> _Supplied records_:
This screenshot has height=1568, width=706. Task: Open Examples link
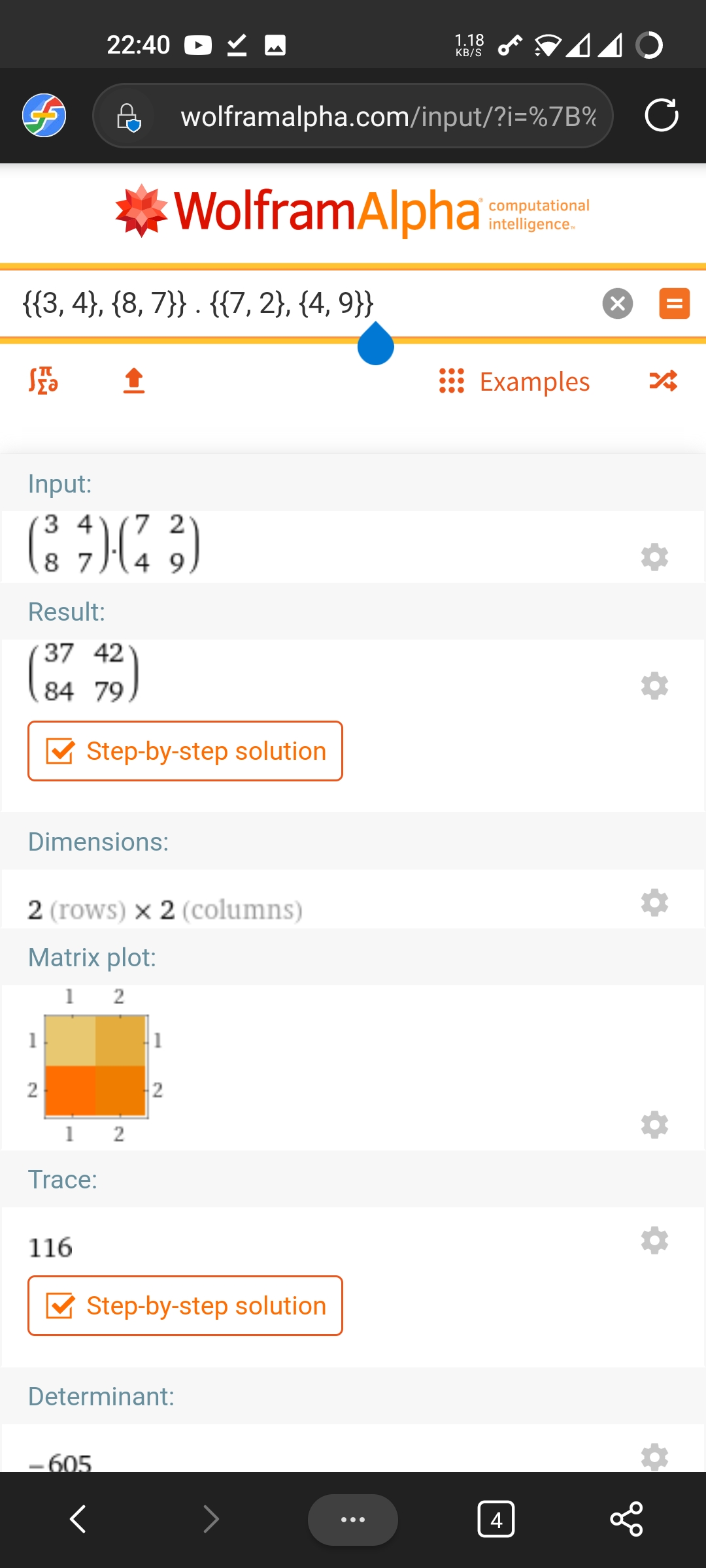(x=533, y=382)
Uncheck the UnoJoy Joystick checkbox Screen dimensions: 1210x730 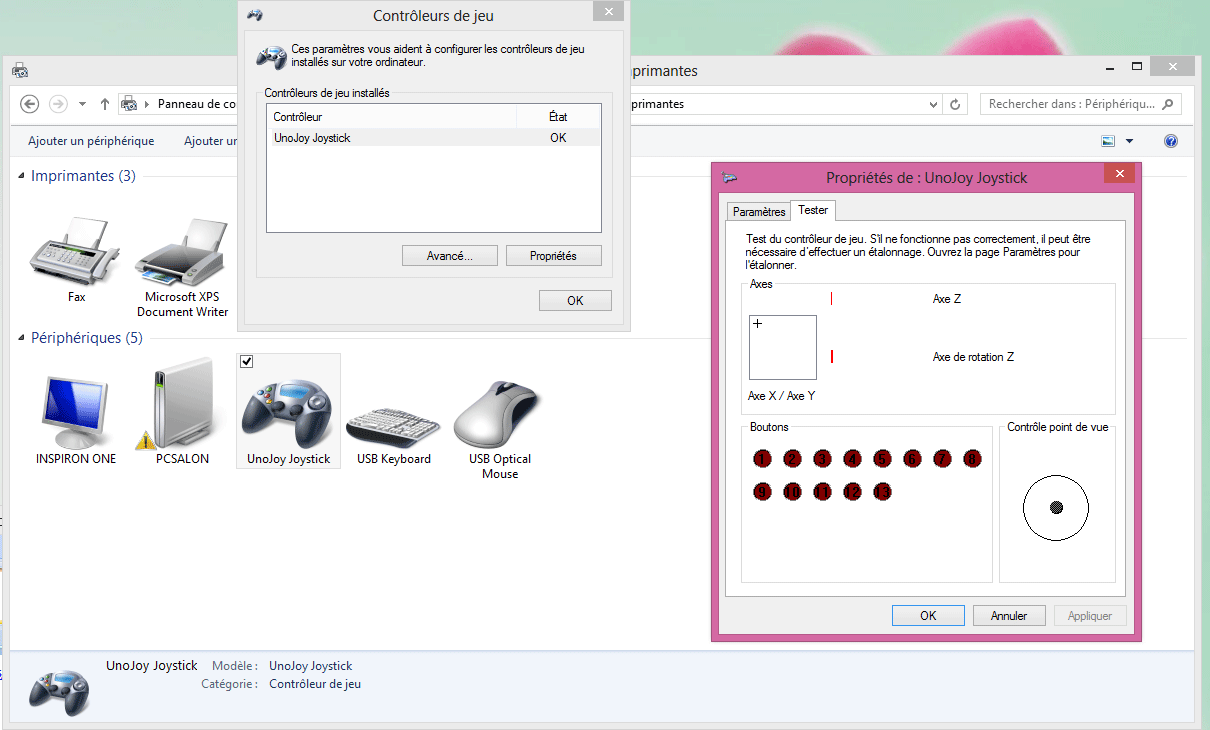(x=247, y=362)
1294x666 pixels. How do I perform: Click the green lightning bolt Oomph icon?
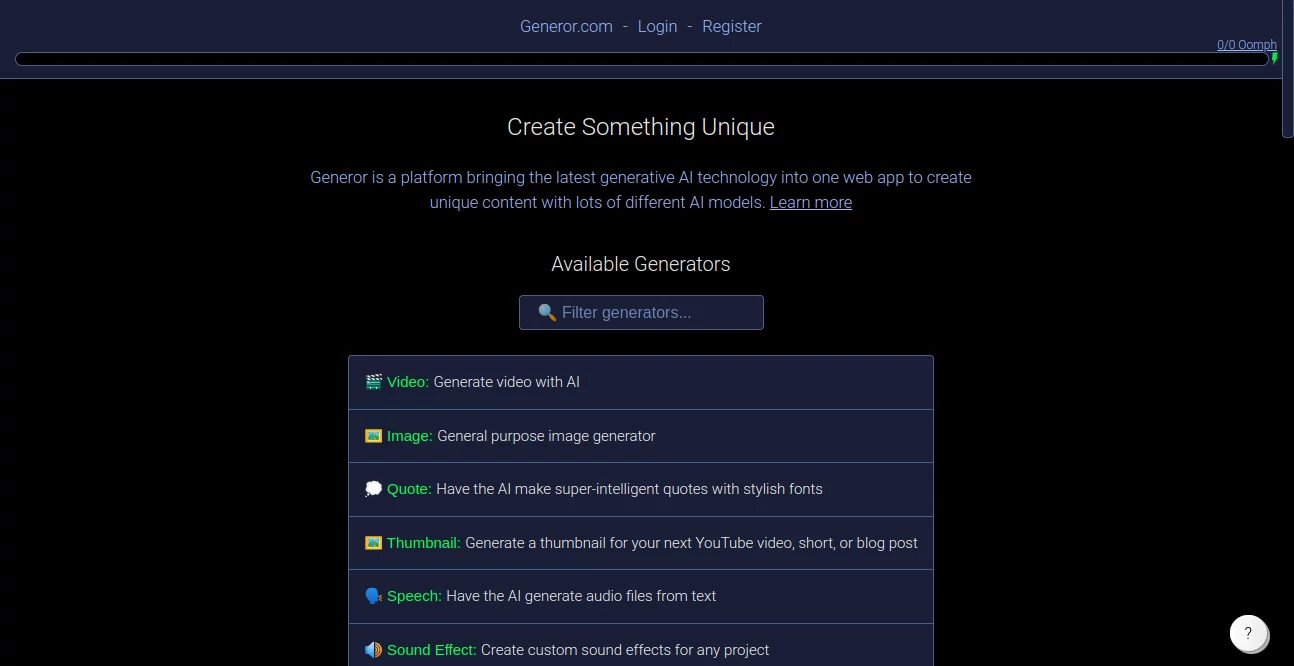(1274, 58)
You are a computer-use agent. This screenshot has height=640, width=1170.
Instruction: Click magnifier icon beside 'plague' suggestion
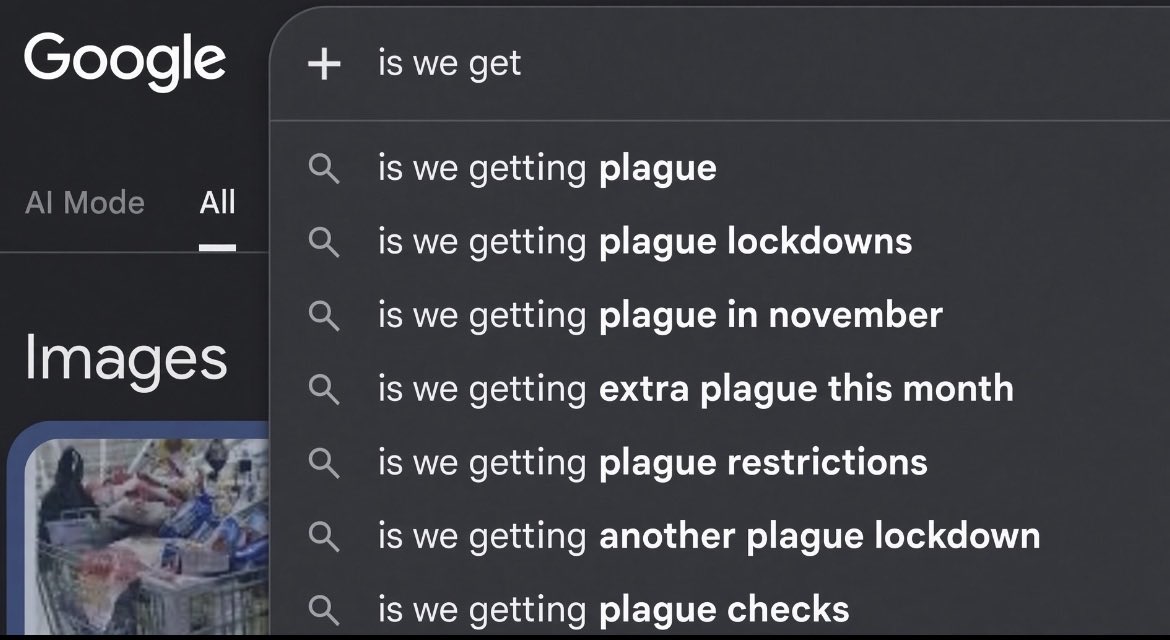pos(324,169)
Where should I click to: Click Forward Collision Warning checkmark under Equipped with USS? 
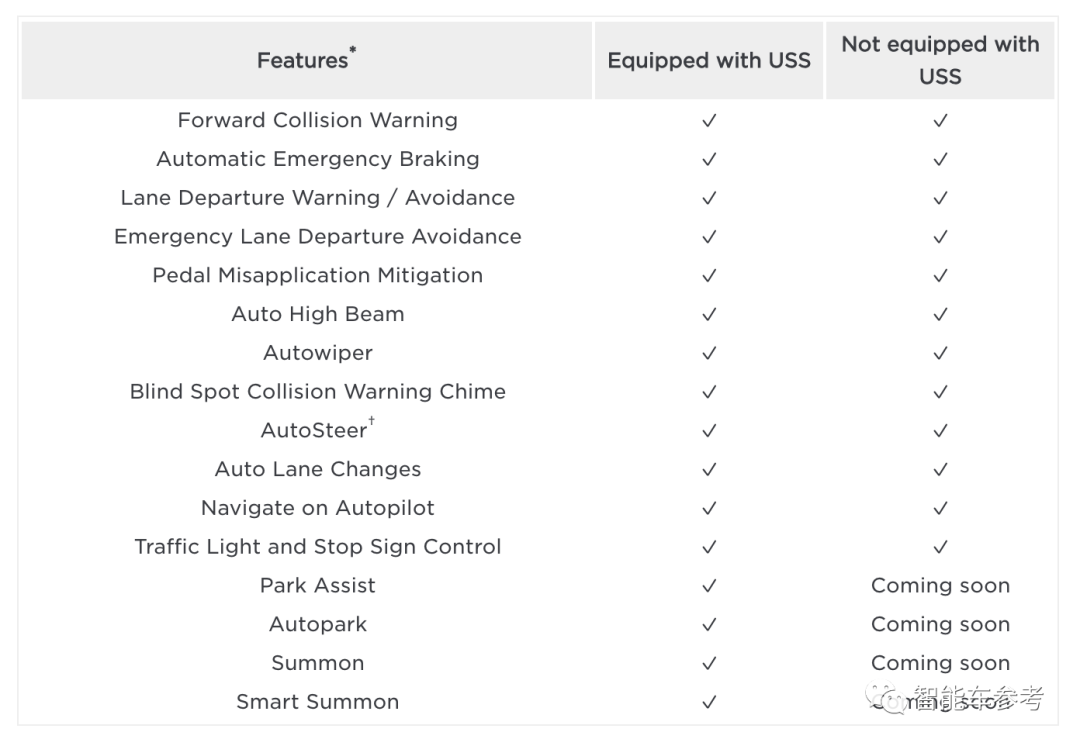point(709,120)
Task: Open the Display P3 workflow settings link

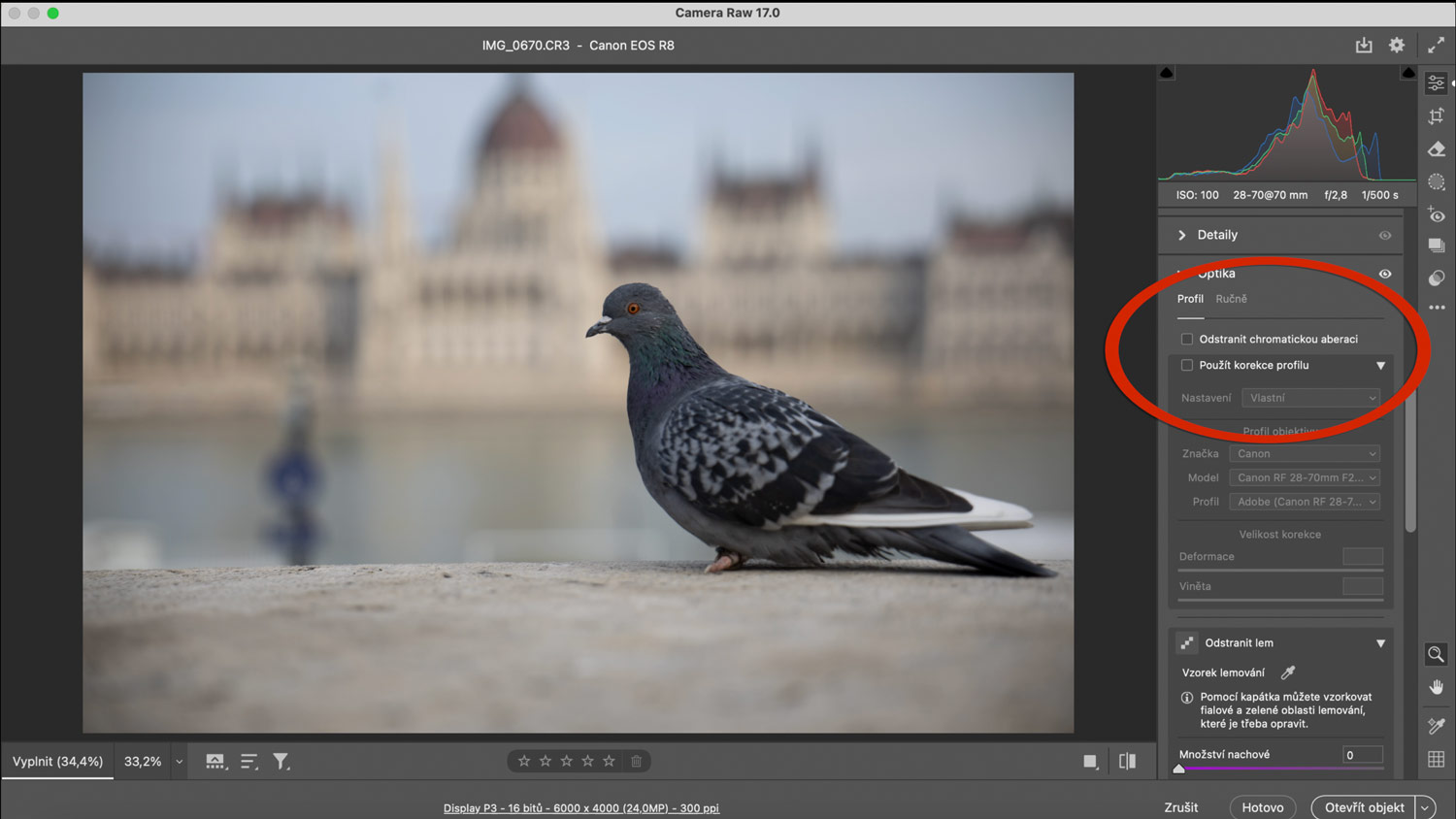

> _Set problem_: Count the lines of the data above that contain the string "This", treating uppercase and lowercase as different, and reply with the number alone.

> _Result_: 2